### [What you are asked to do]
Repeat the lines that start with the line containing "Task: Tap Scheduled Service Completed heading" and go on through the line containing "Action: tap(266, 612)", both ends included.

### [Records shown]
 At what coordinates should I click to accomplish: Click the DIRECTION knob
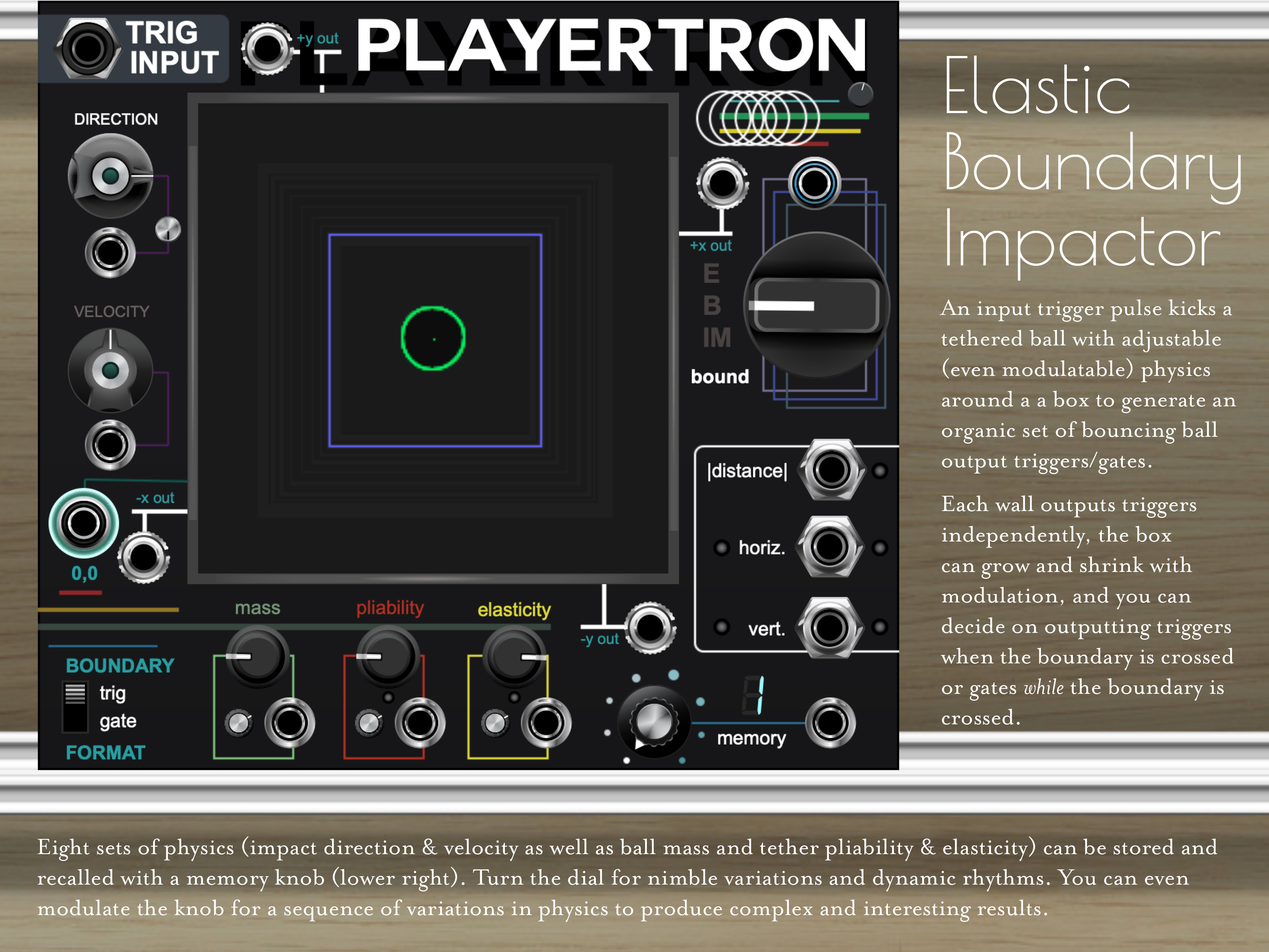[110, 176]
...
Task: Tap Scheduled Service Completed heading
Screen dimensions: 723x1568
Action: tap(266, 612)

### [Complete response]
Task: Tap Scheduled Service Completed heading
Screen dimensions: 723x1568
Action: tap(266, 612)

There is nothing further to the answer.